[START Data]
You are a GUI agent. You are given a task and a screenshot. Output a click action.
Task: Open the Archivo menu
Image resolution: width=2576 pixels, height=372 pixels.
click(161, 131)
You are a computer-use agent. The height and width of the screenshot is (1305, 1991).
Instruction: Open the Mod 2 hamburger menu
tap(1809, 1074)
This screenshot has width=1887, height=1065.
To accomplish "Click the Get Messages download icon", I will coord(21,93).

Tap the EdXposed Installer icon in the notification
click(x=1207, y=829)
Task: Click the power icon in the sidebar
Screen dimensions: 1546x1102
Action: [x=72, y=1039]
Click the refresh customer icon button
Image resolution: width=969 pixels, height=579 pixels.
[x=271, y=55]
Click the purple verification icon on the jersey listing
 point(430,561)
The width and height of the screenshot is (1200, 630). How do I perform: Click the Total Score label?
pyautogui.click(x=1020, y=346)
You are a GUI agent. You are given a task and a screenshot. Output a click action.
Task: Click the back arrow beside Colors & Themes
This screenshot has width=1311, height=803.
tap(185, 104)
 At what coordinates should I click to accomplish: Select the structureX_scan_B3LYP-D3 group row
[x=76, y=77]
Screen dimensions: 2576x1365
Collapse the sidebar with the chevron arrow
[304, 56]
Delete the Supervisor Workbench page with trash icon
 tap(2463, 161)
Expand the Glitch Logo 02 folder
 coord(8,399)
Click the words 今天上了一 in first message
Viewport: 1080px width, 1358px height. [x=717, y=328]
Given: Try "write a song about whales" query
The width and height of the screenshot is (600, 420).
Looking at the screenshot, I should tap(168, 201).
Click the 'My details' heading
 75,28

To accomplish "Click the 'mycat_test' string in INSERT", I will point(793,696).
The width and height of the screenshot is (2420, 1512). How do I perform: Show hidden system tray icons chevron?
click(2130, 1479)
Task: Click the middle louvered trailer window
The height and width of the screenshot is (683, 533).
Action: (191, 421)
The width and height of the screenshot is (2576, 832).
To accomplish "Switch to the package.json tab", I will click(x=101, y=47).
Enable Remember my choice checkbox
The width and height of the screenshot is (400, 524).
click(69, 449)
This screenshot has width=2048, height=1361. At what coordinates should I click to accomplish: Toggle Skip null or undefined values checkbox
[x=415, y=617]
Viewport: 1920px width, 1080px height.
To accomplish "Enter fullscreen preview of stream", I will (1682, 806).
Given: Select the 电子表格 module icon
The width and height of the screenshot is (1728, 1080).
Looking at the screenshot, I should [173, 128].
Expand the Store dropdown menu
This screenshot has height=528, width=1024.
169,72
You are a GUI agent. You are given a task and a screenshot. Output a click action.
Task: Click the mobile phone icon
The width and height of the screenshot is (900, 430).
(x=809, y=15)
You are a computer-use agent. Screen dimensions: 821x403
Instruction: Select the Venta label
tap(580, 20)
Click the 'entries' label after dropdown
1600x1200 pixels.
[END Data]
* The task *
Find each line in the rows above that contains the string "will" and copy those lines out in full. Match case exactly.

* Answer for this exercise *
To accomplish "Click the Get Messages download icon", I will coord(21,93).
To accomplish "Click the 'mycat_test' string in INSERT", I will point(793,696).
To accomplish "Switch to the package.json tab", I will click(x=101, y=47).
To accomplish "Enter fullscreen preview of stream", I will (1682, 806).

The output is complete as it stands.